The air-conditioning system pumped cold air even during frigid winter nights on the high desert. To fall asleep under his thin blanket, Romulo Avelica Gonzalez, then 48, wore two pairs of socks, wrapped his feet in bath towels and tried to bring his mind to a warmer place.

In the blur between consciousness and dreaming, he found himself at home in Lincoln Heights, walking through his living room and kitchen, into the bedroom of his three youngest daughters, their breath rising and falling, fast asleep.

He woke up on a bunk bed behind bars.

After 25 years in California, Avelica was stuck in immigration detention, wondering when, or if, he would be reunited with his family.

Until that morning last year, he was part of the largely anonymous army of immigrant workers who are the economic backbone of Southern California — cooking for nearly minimum wage to support his family’s modest life. Then, his arrest made him national news, the subject of protests, vigils, prayers and countless articles.

The ensuing months-long saga would galvanize a family and spread fear in one of L.A.’s oldest neighborhoods, becoming a very public test case of President Trump’s immigration crackdown. Many in Lincoln Heights wanted to know: What would happen to Romulo Avelica Gonzalez?
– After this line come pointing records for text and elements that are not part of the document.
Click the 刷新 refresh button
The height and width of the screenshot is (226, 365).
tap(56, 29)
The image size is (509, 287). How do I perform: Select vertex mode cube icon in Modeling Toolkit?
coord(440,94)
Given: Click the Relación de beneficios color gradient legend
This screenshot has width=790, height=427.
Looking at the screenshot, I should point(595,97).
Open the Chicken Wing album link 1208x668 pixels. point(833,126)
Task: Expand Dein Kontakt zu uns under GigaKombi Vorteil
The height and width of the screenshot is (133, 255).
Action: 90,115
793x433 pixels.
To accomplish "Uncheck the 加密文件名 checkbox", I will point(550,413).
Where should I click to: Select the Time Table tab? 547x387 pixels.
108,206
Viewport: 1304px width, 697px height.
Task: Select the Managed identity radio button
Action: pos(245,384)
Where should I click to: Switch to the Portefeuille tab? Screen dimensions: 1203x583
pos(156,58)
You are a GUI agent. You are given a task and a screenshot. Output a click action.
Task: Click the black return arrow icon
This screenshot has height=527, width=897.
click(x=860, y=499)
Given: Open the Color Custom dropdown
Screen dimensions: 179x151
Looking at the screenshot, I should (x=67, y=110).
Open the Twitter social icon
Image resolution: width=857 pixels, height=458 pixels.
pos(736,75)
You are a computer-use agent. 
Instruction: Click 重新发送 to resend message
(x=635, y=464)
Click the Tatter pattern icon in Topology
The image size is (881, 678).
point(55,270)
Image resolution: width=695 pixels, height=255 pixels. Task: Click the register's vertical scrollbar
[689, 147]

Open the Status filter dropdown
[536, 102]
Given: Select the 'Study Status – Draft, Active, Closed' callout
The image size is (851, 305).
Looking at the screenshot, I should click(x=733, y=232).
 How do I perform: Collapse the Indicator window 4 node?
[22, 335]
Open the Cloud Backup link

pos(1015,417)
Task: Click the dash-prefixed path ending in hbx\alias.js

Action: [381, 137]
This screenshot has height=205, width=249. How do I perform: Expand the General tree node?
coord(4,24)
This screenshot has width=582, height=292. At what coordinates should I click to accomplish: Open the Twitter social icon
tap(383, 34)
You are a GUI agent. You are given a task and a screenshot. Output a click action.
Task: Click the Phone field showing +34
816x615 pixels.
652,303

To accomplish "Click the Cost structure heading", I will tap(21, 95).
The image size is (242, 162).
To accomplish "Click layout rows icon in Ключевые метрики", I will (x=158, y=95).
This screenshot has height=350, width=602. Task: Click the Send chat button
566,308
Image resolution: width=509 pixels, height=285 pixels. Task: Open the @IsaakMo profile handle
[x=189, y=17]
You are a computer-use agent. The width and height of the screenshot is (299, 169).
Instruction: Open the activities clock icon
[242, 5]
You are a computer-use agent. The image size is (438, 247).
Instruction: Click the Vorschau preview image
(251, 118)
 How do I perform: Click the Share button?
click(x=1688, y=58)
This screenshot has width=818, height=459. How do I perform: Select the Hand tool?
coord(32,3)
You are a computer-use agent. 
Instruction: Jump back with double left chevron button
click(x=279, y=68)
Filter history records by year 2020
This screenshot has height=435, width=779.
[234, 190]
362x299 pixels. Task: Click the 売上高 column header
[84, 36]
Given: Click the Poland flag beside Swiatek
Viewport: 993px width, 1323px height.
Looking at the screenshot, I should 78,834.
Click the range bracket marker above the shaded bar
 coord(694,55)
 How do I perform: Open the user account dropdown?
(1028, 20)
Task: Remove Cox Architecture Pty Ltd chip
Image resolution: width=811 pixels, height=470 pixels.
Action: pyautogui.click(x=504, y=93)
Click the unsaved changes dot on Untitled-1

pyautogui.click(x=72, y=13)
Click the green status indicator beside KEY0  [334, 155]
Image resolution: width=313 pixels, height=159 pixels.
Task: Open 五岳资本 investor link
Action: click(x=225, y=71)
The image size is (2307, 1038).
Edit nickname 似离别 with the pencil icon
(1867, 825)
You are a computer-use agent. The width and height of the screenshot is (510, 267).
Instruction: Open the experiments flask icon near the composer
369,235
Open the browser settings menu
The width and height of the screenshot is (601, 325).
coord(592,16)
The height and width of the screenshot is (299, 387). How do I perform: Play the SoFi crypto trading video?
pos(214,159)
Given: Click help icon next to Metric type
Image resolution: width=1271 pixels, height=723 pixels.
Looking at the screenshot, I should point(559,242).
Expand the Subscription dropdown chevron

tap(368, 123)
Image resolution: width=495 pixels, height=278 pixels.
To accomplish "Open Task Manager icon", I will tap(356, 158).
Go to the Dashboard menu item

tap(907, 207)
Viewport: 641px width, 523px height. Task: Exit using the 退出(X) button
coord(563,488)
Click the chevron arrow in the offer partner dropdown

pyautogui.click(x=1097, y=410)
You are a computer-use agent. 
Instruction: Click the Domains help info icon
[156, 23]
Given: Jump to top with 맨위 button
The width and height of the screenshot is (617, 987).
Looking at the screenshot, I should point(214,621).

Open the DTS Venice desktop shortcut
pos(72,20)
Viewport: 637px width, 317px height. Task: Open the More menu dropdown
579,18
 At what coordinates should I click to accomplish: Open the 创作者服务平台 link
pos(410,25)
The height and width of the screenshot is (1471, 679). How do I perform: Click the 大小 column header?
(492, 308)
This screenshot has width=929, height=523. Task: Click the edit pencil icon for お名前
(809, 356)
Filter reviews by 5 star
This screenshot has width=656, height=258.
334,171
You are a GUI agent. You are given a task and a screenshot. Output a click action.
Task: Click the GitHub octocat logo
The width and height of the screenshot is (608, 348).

Yuleni, right, and her classmates from Academia Avance charter school gather outside Los Angeles Superior Court to support Yuleni’s father, Romulo Avelica Gonzalez. (Irfan Khan / Los Angeles Times)

In the back of his mind, he had known that federal authorities were after him.

Seven years after illegally walking across the border at Tijuana, Avelica was busted for driving with a stolen vehicle registration tag he had bought from a friend — a common crime among immigrants without legal status, who at the time were not permitted to drive. And in 2008, he was convicted of drunk driving, setting off deportation proceedings.

In 2016, his family heard a knock at their door. They peeked out a window to see eight immigration agents telling Avelica to come outside. He declined. They didn’t have a warrant.

“We’ll get you someday,” he remembers an agent telling him.

The family stayed at his sister’s apartment for the next two months for fear the agents would return.

After a year, Avelica began to relax again.

His life was his family. He trained his daughters in soccer and rode his bike alongside them as they prepared for the Los Angeles Marathon. He followed their schoolwork like a hawk, rewarding them for A’s with seafood dinners at El Rincon de Guayabitos.

Avelica with his daughters Jocelyn, Fatima and Yuleni when they were young.

On Feb. 28, 2017, after a late shift prepping food and washing dishes at a Mexican restaurant, he woke up at 6:30 a.m. to drive his girls to school. He and his wife, Norma, had just dropped off their youngest, Yuleni, then 12, and were headed to Academia Avance’s eighth-grade campus with Fatima, 13, when he saw lights flash behind him.

He felt a tingle of fear and wondered why he was being pulled over.

An unmarked black sedan pulled in front of him while another nosed in behind, forcing him to stop.

An agent wearing a windbreaker with “POLICE” written on it told him he was with ICE — U.S. Immigration and Customs Enforcement.

The agent told Avelica he had a final order of deportation. Avelica said that as he stepped out, the agent pushed him against the car and handcuffed him.

He turned to his family and yelled, “Record this!” After all of the videos showing police shootings, he wanted proof of the moment.

Fatima filmed with her phone as she broke down, fearing she’d never see her Apá again. Her barely restrained sobs underscored the video, low and unrelenting.

“Don’t cry,” Norma told her. “We have to be strong.”

As Avelica sat in the agents’ car, his grim long-term reality sunk in. They told him he’d be on a bus to Tijuana that afternoon.

Instead, his family mobilized. Just 15 minutes before his bus was to take off for Mexico, a lawyer filed for an emergency stay of his deportation. Authorities diverted him to the Adelanto Detention Facility near Victorville.